La façade de la Samaritaine, symbole du style Art déco. © Radio France

La justice a confirmé en appel l’annulation du permis de construire autorisant les travaux dans cet emblème parisien. Une nouvelle fois, des raisons esthétiques ont motivé la décision.

Coup de théâtre ce lundi : les travaux sont de nouveau arrêtés. Ils avaient repris en octobre, quand la justice administrative avait ordonné le sursis à exécution de la décision du Tribunal administratif de mai.

Une façade "dissonante"

Le projet à 450 millions d’euros n’est toujours pas prêt de voir le jour, pour la plus grande satisfaction des deux associations de sauvegarde du patrimoine qui ont introduit le recours : SOS Paris et la SPPEF.

Alexandre Gady, président de la Société pour la protection des paysages et de l’esthétique de la France, se félicite de cette décision de la Cour Administrative d’Appel de Paris. Il a été joint par Catherine Duthu.

Une architecture contemporaine, oui... Mais qui prenne en compte l'héritage. C'est pas très révolutionnaire !

Cette fois encore, c’est la façade qui pose problème.
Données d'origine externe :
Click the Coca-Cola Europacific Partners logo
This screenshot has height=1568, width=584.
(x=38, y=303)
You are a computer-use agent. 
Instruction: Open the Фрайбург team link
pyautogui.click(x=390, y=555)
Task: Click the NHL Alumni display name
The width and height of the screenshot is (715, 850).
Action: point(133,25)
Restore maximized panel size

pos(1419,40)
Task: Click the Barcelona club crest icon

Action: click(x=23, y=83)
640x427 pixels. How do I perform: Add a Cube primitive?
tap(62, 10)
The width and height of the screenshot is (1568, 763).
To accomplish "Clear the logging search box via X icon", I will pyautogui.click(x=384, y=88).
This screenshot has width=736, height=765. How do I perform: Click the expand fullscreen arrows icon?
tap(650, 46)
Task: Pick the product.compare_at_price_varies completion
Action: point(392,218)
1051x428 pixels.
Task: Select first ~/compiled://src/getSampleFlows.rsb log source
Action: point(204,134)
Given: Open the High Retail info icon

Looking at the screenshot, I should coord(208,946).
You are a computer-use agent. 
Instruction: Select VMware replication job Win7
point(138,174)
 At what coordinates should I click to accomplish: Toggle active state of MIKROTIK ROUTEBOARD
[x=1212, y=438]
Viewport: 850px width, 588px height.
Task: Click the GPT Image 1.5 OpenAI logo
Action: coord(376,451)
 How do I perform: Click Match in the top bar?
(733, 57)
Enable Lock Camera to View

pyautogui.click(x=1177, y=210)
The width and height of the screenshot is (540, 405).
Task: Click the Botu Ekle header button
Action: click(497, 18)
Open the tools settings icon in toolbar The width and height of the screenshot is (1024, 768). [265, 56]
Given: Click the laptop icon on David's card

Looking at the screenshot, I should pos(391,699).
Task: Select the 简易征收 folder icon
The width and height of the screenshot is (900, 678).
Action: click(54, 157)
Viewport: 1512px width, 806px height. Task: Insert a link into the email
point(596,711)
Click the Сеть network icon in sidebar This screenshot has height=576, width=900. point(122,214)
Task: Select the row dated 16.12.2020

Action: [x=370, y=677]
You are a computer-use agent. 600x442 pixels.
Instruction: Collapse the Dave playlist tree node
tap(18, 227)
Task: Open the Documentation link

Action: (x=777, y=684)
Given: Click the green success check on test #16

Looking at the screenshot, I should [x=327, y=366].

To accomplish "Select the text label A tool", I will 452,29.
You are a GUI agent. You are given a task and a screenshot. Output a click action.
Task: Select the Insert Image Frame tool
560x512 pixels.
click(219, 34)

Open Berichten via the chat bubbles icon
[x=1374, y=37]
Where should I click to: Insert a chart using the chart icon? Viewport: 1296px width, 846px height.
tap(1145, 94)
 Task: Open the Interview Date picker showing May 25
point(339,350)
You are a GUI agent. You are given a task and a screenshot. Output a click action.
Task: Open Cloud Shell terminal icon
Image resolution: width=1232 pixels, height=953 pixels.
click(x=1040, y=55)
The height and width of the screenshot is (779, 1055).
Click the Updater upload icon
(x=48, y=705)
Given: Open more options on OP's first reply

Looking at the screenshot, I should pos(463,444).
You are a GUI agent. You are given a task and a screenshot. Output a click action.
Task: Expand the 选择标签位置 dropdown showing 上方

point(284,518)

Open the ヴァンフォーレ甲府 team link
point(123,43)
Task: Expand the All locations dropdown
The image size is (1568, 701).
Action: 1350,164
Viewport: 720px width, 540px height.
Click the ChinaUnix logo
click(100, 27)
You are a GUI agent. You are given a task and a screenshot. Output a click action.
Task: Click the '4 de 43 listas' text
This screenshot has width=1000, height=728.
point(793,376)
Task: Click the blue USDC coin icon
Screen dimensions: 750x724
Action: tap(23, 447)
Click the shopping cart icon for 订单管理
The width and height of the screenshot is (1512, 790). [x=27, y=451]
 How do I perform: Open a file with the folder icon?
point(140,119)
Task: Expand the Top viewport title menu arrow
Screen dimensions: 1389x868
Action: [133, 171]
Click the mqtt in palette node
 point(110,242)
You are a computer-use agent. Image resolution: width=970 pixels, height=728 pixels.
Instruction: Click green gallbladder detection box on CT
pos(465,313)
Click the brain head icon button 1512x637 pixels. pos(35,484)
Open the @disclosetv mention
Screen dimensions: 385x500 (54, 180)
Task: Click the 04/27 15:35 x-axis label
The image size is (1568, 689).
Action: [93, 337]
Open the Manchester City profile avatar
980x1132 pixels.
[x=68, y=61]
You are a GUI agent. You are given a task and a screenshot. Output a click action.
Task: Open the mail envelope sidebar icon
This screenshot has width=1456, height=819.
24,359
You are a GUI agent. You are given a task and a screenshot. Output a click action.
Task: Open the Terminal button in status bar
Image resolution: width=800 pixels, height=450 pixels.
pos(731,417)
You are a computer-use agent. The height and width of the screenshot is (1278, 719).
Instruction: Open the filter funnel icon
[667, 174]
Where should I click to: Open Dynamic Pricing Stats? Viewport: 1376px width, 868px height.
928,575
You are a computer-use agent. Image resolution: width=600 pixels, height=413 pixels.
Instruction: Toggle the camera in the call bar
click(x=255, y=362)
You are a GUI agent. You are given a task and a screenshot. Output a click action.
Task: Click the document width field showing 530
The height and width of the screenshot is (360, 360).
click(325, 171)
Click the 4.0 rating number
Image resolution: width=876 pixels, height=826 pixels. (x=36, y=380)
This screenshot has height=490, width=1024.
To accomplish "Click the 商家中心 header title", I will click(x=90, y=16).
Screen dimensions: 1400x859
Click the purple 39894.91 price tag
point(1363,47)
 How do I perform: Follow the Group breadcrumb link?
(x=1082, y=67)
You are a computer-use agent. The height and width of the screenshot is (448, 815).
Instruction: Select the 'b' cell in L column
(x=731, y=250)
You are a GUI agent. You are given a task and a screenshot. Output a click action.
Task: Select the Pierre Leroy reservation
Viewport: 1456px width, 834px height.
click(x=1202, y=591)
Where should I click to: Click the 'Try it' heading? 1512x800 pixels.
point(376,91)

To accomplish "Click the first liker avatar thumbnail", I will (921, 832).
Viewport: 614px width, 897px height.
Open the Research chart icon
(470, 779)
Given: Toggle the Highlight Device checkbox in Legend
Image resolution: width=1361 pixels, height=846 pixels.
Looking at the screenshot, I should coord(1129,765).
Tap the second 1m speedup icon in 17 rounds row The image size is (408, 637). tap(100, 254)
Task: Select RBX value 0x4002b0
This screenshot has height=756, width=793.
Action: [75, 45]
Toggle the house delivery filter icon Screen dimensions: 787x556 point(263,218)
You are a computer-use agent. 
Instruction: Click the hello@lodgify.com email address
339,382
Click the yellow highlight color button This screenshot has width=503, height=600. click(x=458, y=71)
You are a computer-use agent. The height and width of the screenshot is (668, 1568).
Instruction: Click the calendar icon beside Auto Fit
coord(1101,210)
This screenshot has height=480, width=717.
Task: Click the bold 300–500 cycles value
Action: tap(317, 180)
Proposée par l’agence japonaise Sanaa, pourtant lauréate en 2010 du prestigieux prix Pitzker, l’équivalent du Nobel d’architecture, elle serait dissonante à côté des immeubles en pierre, typiques du style haussmanien. Dans le projet, la façade blanche de 73 mètres de long et de 25 mètres de hauteur comporterait peu d’ouvertures, mais des ondulations de verre sérigraphiées.

La saga judiciaire continue

Mais la décision de la Cour d’appel de Paris de ce lundi n’entame pas la détermination du groupe LVMH, propriétaire du bâtiment. Le groupe de luxe compte bien saisir le conseil d’Etat pour réussir à transformer l’ancien grand magasin, symbole du style Art déco, en hôtel, bureaux et commerces. Le projet comprend également des logements sociaux et une crèche.

La commission du Vieux Paris a également émis un avis défavorable au projet, cette section de la rue de Rivoli étant la première percée entreprise sous le Second Empire. L’îlot de la Samaritaine est fermé depuis 2005.